A existência de uma assimetria lateral, afirma a especialista, “pode estar relacionada a problemas de leitura como dislexia, desempenho e capacidade de desenvolver a linguagem e a escrita devido à falta de coordenação olho-mão, bem como a operações simbólicas, por exemplo operações matemáticas. Por outro lado, pode afetar a motricidade grossa, mostrando inabilidade motora ou dificuldade em estabelecer a ordem das etapas de um procedimento”.
Na forma como a dominância se desenvolve na pessoa ao longo da infância, a predisposição genética desempenha um papel de destaque, questão que, embora as pesquisas ainda não tenham sido conclusivas, “é inegável que existe”, como afirma Berta Zamora Crespo.
Ela afirma que “a lateralização, como o resto dos processos do sistema nervoso central, e do cérebro em particular, segue uma sequência ordenada e temporal de maturação, que pode ser alterada ou modificada por fatores genéticos e ambientais, dando origem a distúrbios do neurodesenvolvimento.
Assim, a genética precisa do meio ambiente, e vice-versa, para o desenvolvimento de um cérebro saudável e para a especialização do cérebro e o surgimento de todos os processos neurocognitivos”.
Às vezes, o ambiente em que o menino ou a menina cresce tenta modificar sua lateralidade latente, como é o caso daqueles que saíram da dominação manual.
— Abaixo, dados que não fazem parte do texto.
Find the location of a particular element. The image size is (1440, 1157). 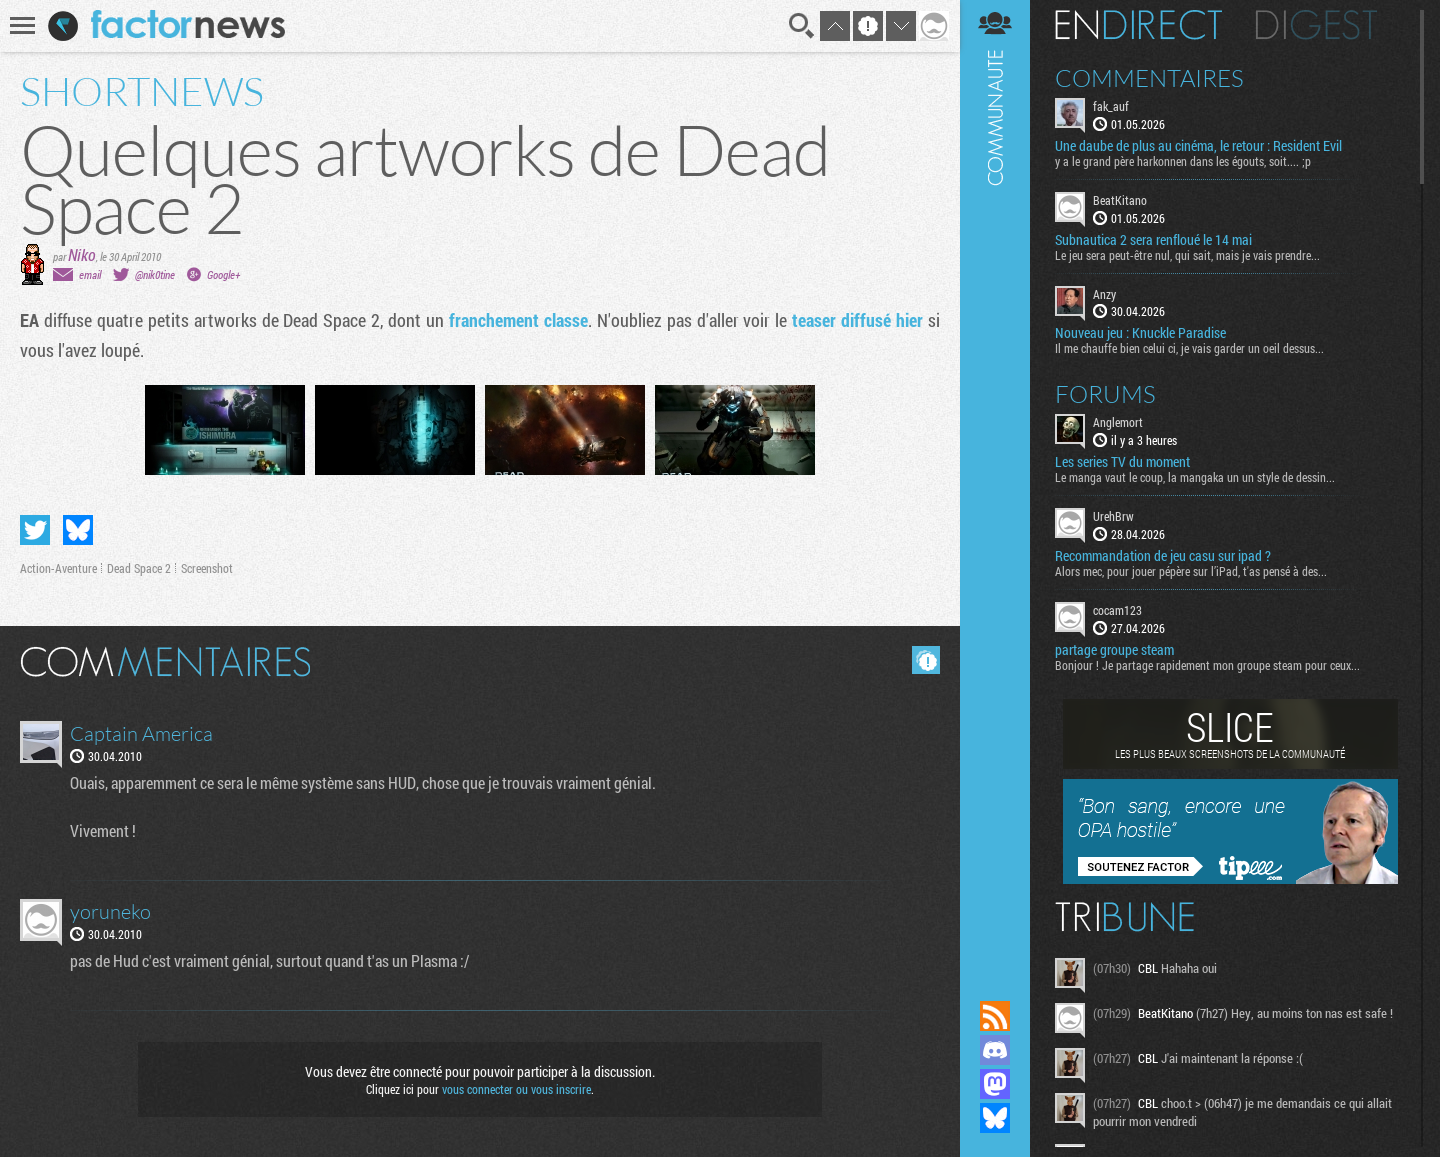

Subnautica 2 sera renfloué le 14 mai is located at coordinates (1153, 240).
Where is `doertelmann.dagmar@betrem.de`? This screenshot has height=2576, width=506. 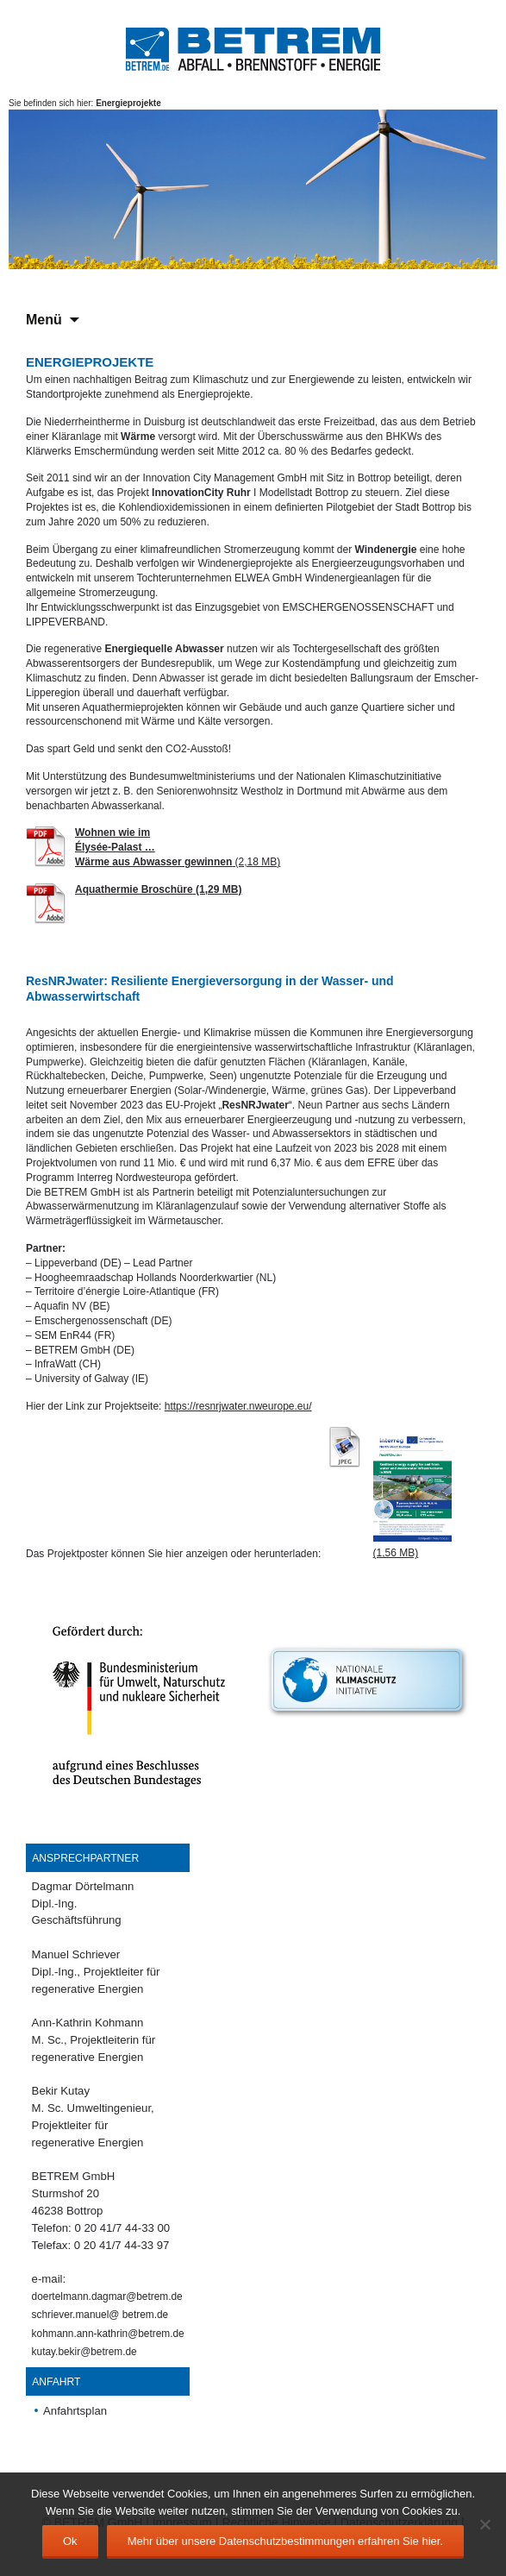
doertelmann.dagmar@betrem.de is located at coordinates (107, 2296).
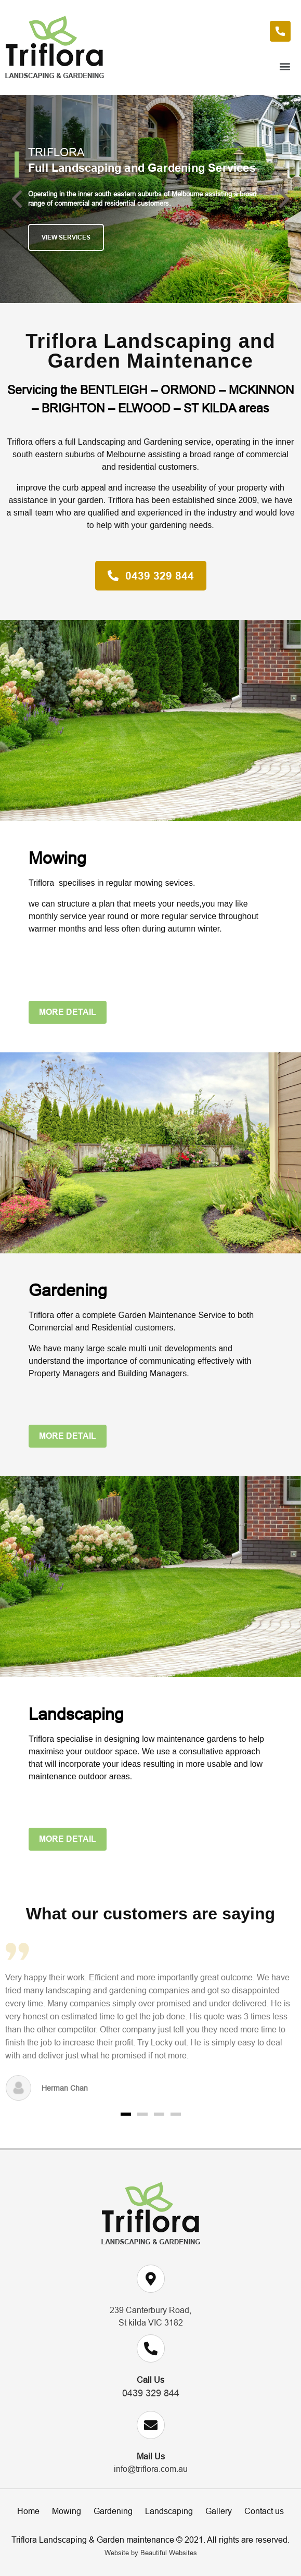 The height and width of the screenshot is (2576, 301). I want to click on Website by Beautiful Websites, so click(150, 2553).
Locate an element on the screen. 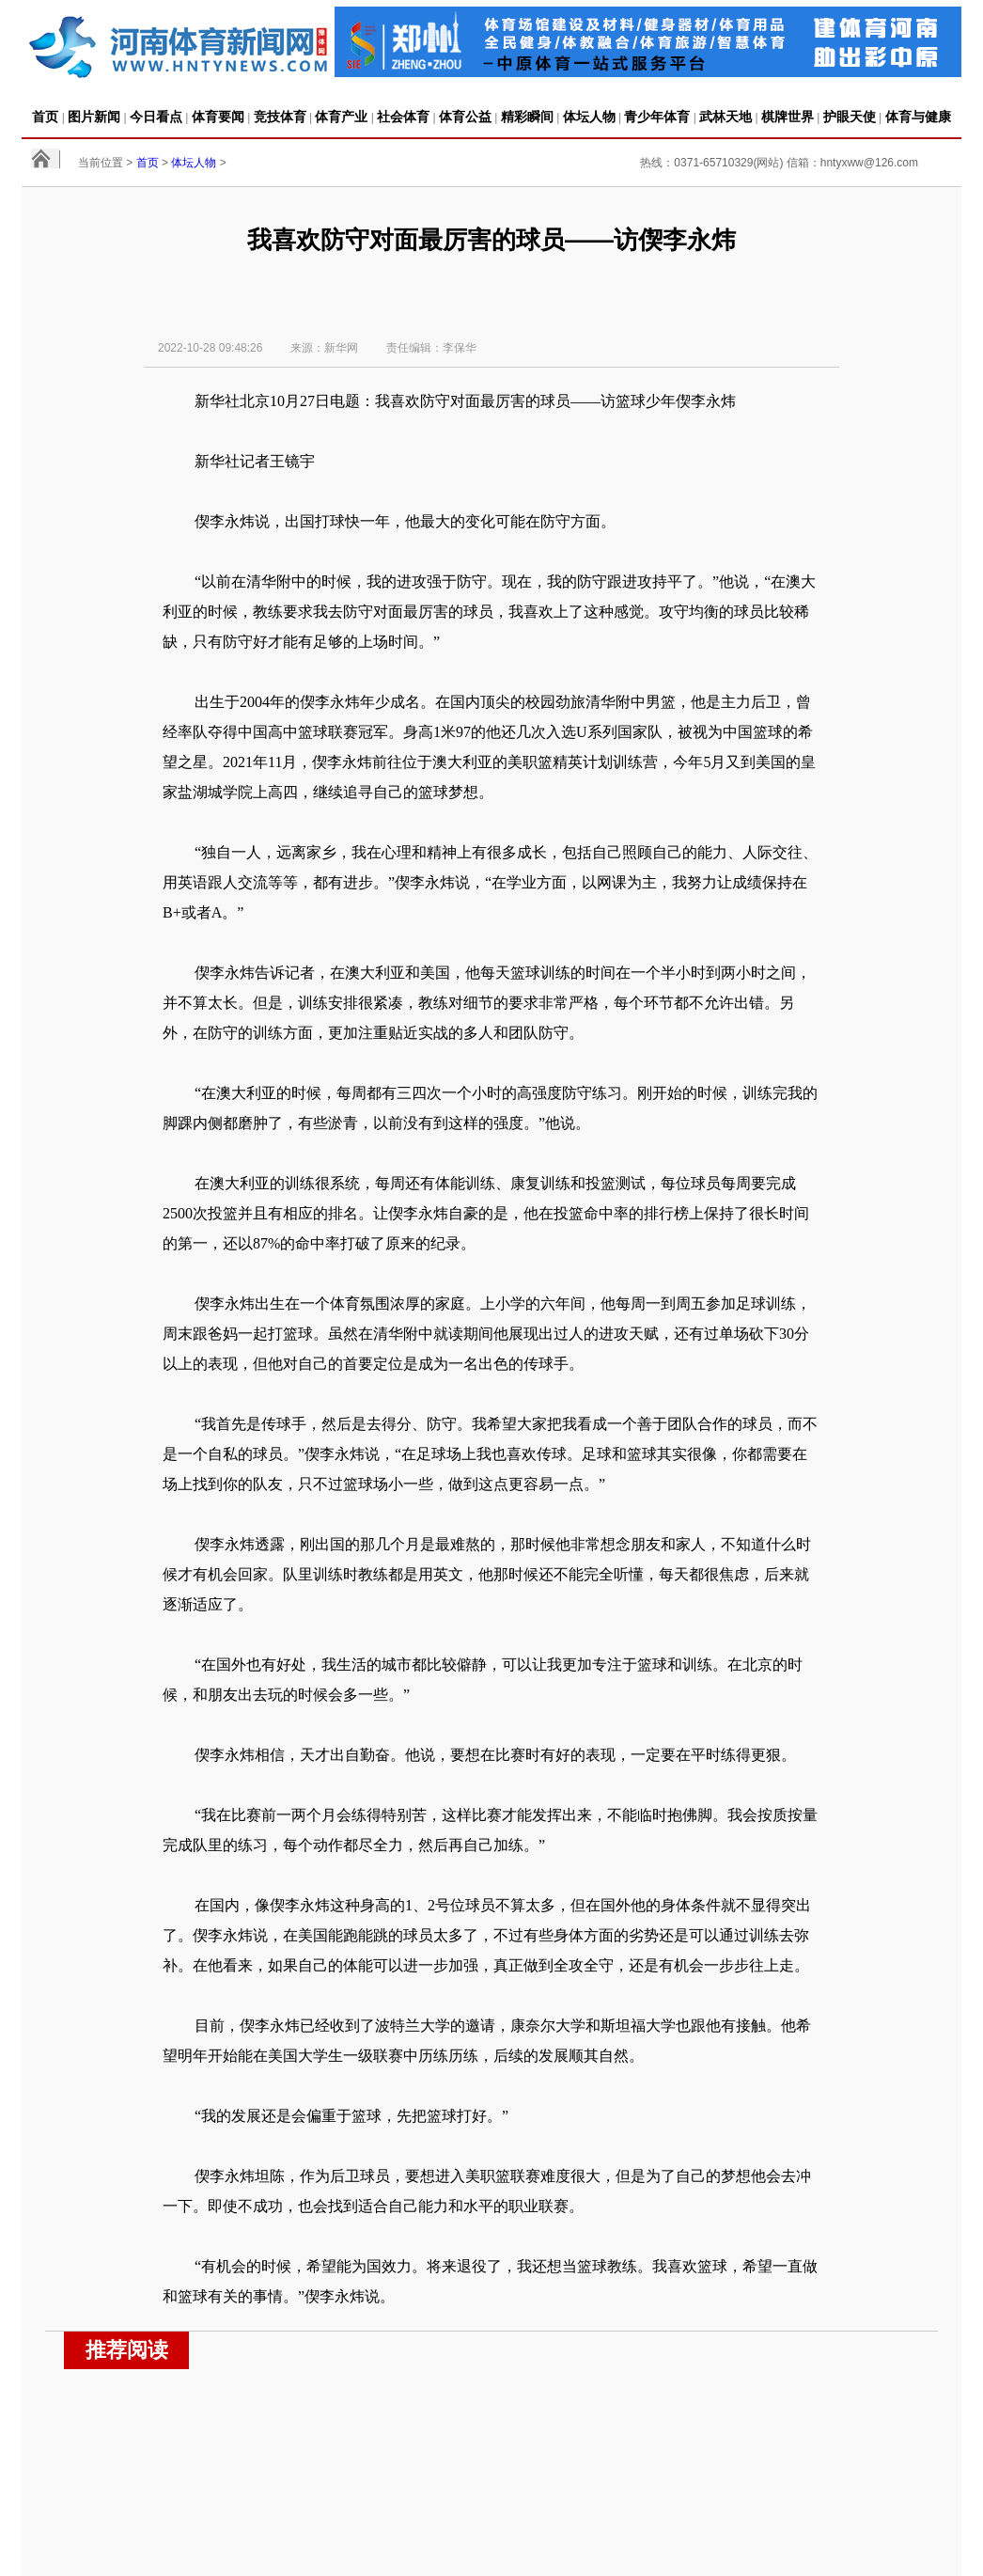  武林天地 is located at coordinates (725, 116).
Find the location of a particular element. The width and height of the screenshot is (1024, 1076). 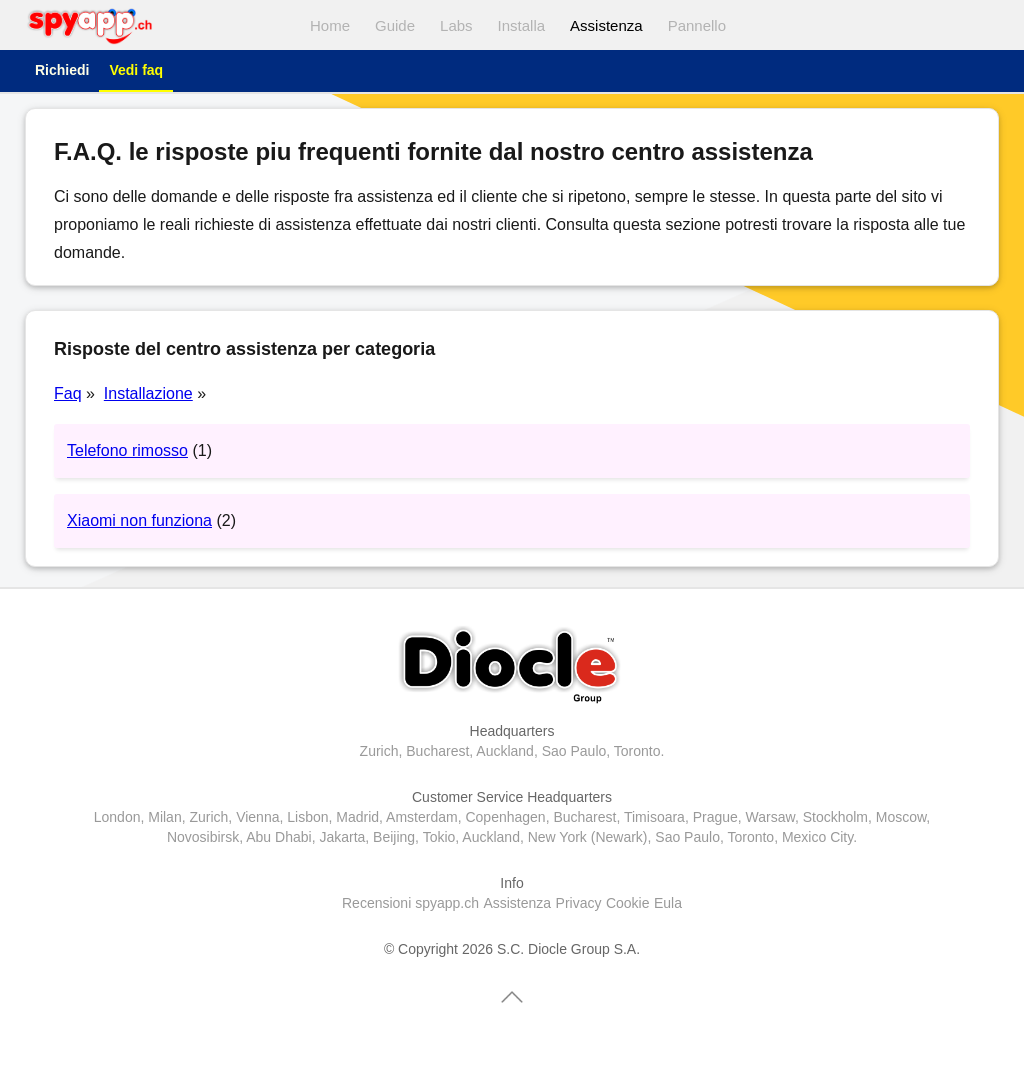

Pannello is located at coordinates (697, 25).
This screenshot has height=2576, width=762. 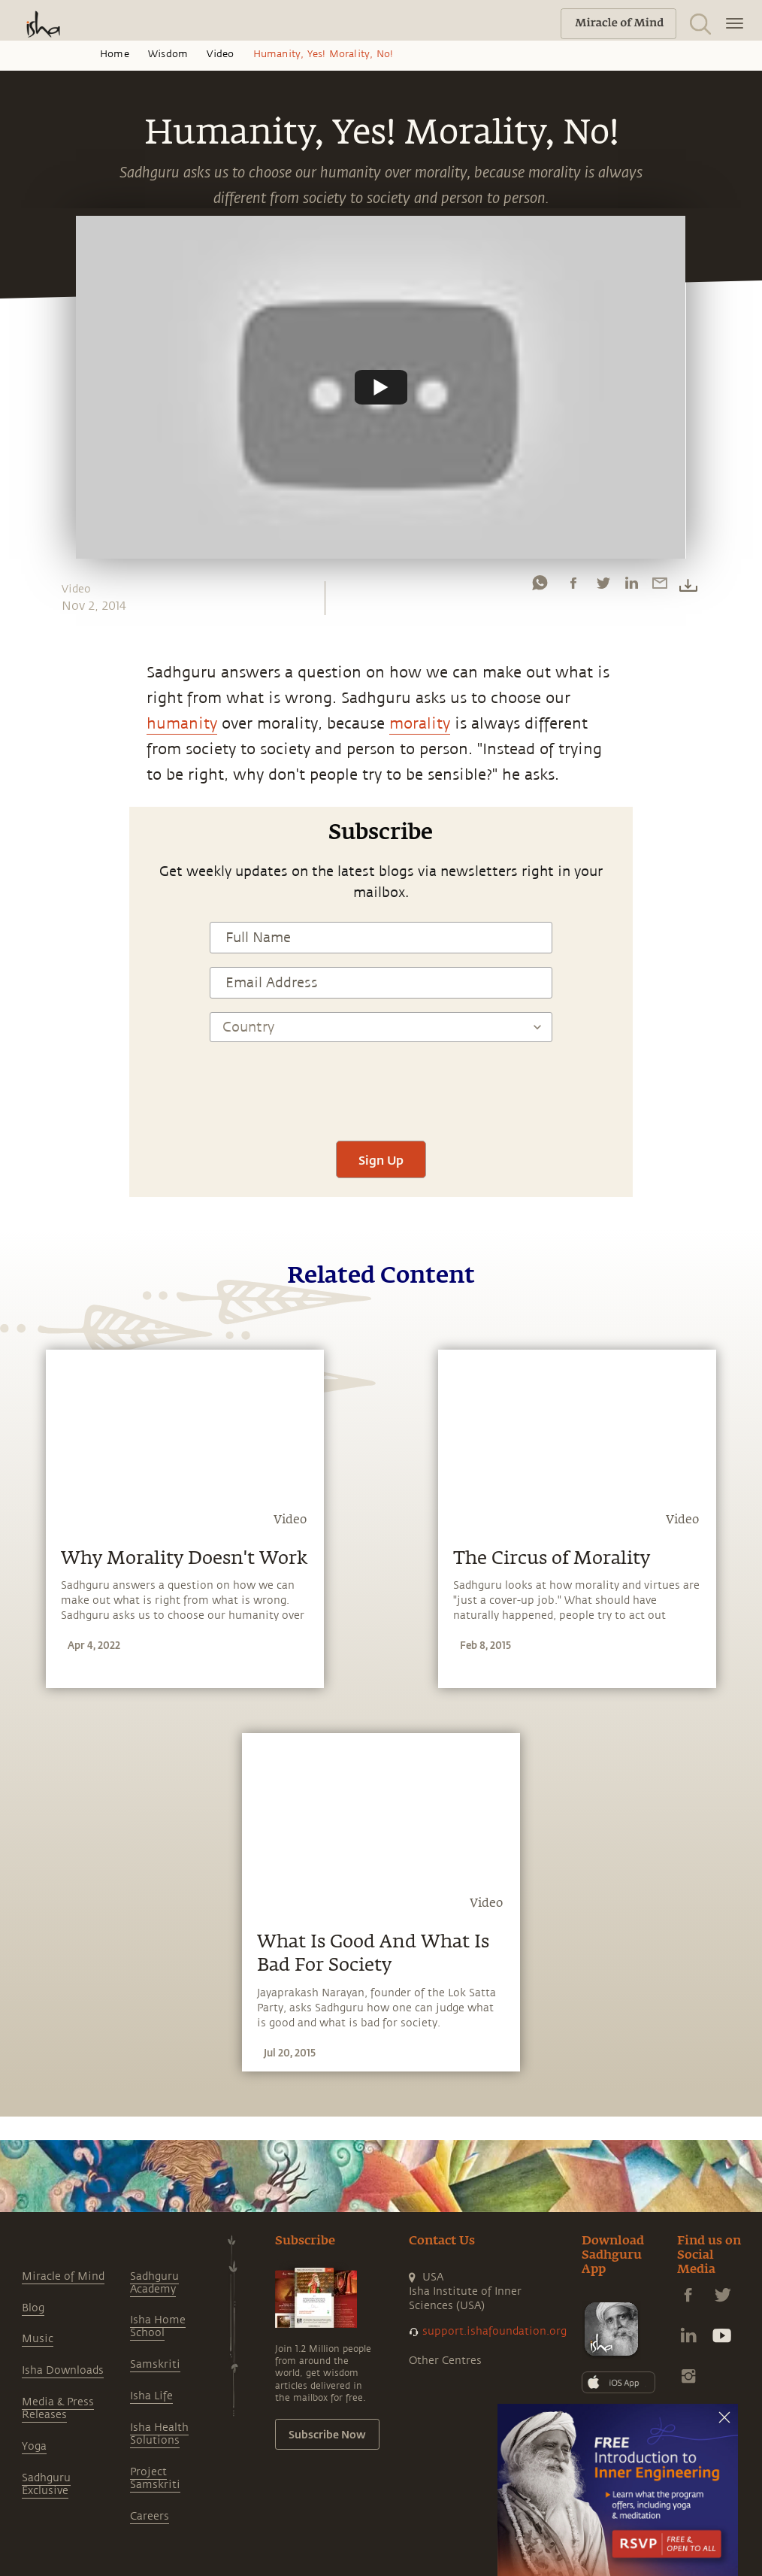 What do you see at coordinates (155, 2364) in the screenshot?
I see `Samskriti` at bounding box center [155, 2364].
Esse é um fato totalmente contraproducente para o desenvolvimento da criança.
Mabel Urrutia afirma que é “importante que o bebê mostre sua preferência lateral e faça exercícios que potencializem essa preferência, mas em nenhum caso são aceitáveis práticas antigas em que a lateralidade esquerda tenta ser corrigida, como amarrar a mão para realizar as atividades diárias com a mão direita, porque a criança tem grande probabilidade de se tornar ambidestra.
Da mesma forma, exercícios de estimulação cognitiva não são recomendados para potencializar a especialização de ambos os hemisférios, pelo mesmo motivo”.